Passage to read =>
· · ·
Change in strategy for supermarket companies

The future of supermarket companies shifts more towards ‘specialty retailer’ strategies focused on improved, curated grocery and perimeter businesses. Higher quality, unique products, local sourcing, improved Deli menus, Grocerant businesses, and heavier investment to in-store experience become the retail differentiator. The goal here is to leverage a physical advantage of tactile, higher quality food and culinary experience. E-commerce will be mission critical – that said, not likely anyone will catch up now to Walmart and Amazon. Costco maybe.

Hard discount takes price leadership, elevates private brand strategy

Entry of Lidl, and Aldi growth investment will put pressure on pricing at all levels. Large cap CPG may take the brunt of this as their core categories continue to see challenges in the face of cultural shifts to preference for new, innovative and higher quality, artisanal brands and fresh versions of packaged items. This could force more M&A activity to satisfy Wall Street and engage balance sheet efforts to reduce operating costs.

Emergence of super-premium private brand investments

Retailers, increasingly on the hunt for innovation and better margin businesses, will up their game by putting more investment in their private brand programs – potentially surpassing legacy CPG brands on quality and uniqueness. Amazon will bring 365 to their Fresh platform. This, in turn, puts more pricing pressure on large CPG.

Implications to casual restaurant chain business

Roughly half of casual dining restaurant chain sales are sourced from family occasions – and families have hastened the declining use of casual dining outlets, moving instead toward at-home meals. Primary reasons for the move back home are health (e.g., quality ingredients), preparation control and cost. The Amazon-Whole Foods combination could make at home/healthy meals easier and less expensive in ways that compete with supermarkets and restaurants. It’s possible that Amazon could become a top-10 restaurant chain (near the $5 billion in system sales of Panera Bread). By creating faster market share gains in perimeter categories, Amazon and Whole Foods will quicken the ongoing center-store rationalization.

Battle is on for hearts and minds of Millennials

Sixty percent of Millennials are Amazon buyers (source: NPD Group). Twenty percent of American consumers bought at least one item from Whole Foods last year, however among Millennials, the number is substantially higher: 24 percent. This is extraordinary penetration for a supermarket chain with just 431 stores. The proposed deal gives Amazon control of those stores – nearly all of them are in neighborhoods that are more affluent and younger than America as a whole.

Emergent’s guidance on what’s next:

1. Unique and differentiated brands are now more vital than ever as competitive leverage for supermarkets. Brands that play to consumer sensibilities around higher quality ingredients, craftsmanship and visibility to creation stories, and mission (Higher Purpose) will be key to retail channel.

2. Deli marketing and merchandising programs become more critical to supermarket growth as center store rationalization picks up pace; a conundrum for food retail as this is traditionally where the profit often sits. Pricing pressures on large cap CPG will likely come from several fronts. More legacy brand declines could be on the way, amping the need for faster innovation.
· · ·
Exercise =>
Do these statements agree with the passage on supermarket strategy: (a) Amazon will bring 365 to its Fresh platform, (b) twenty percent of Millennials bought at least one item from Whole Foods last year, (c) roughly half of casual dining restaurant chain sales come from family occasions? For each, answer yes or no and quote the words that decide it.

Dataset entries:
· · ·
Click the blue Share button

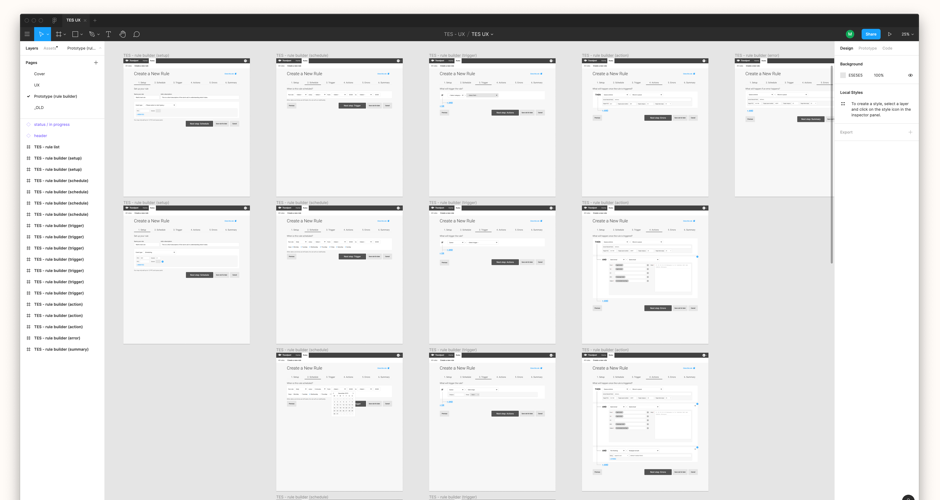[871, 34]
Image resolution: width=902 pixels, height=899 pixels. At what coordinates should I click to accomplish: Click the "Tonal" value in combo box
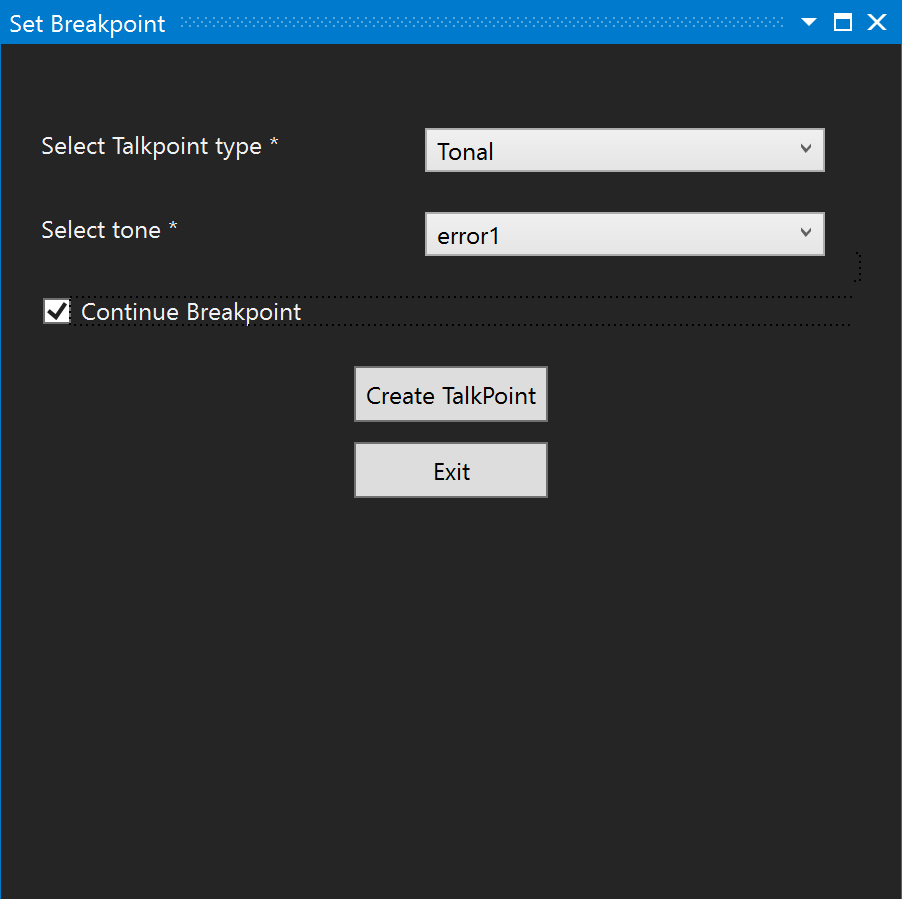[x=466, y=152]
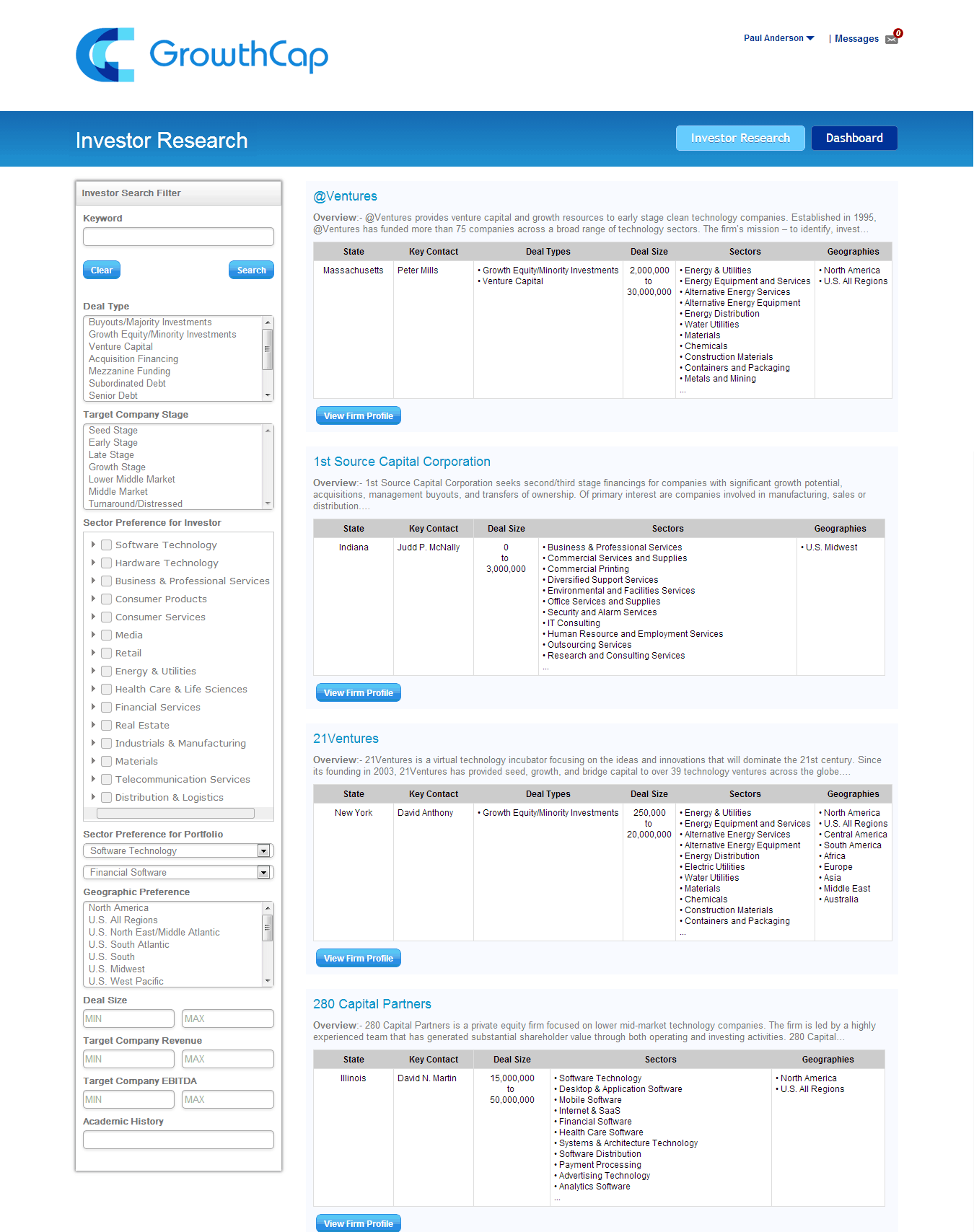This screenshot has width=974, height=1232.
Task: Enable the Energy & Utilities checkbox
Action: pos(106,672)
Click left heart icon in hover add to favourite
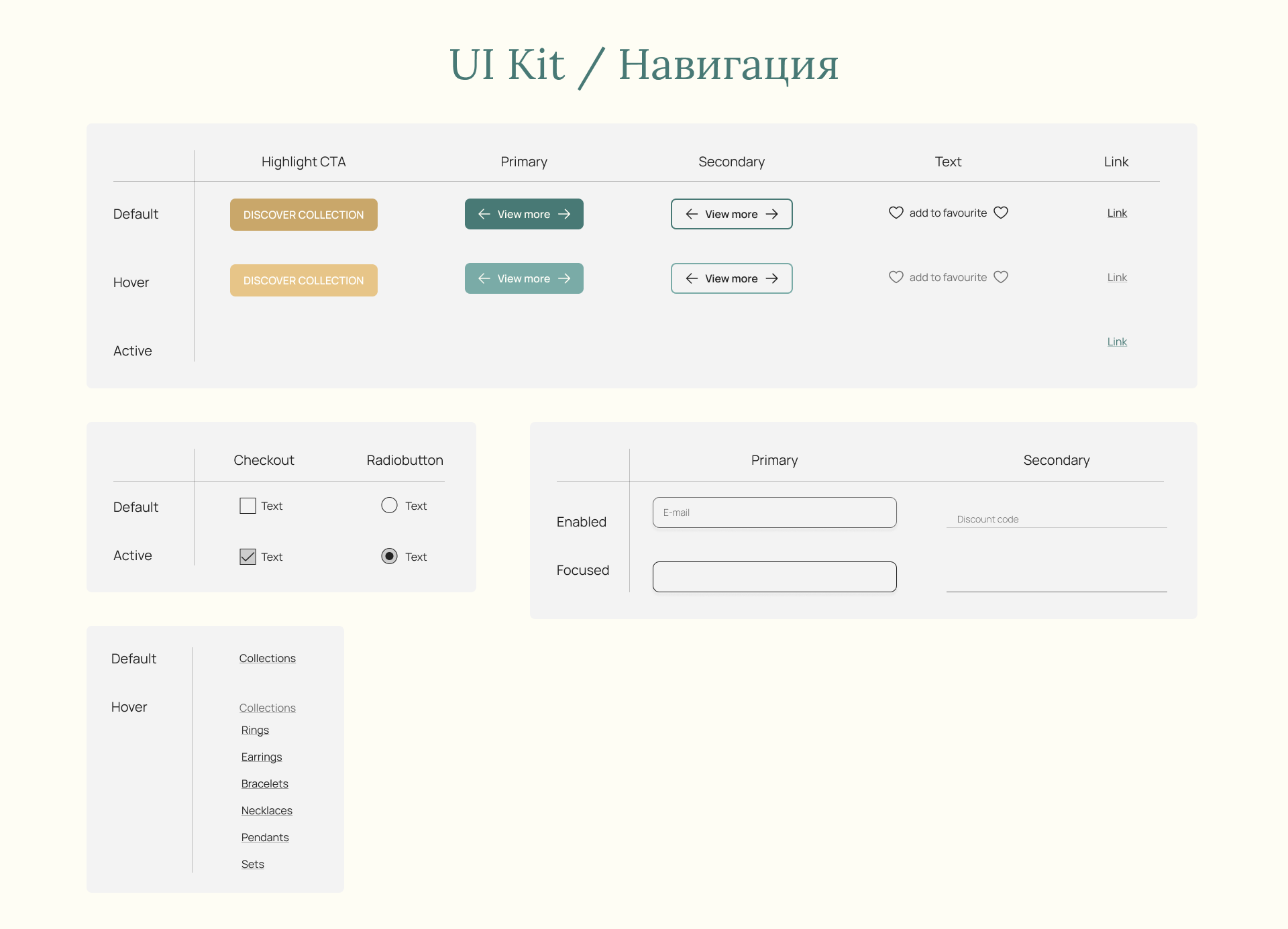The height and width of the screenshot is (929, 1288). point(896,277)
· · ·
Correct output =>
(a) Yes: "Amazon will bring 365 to their Fresh platform."
(b) No: "however among Millennials, the number is substantially higher: 24 percent."
(c) Yes: "Roughly half of casual dining restaurant chain sales are sourced from family occasions"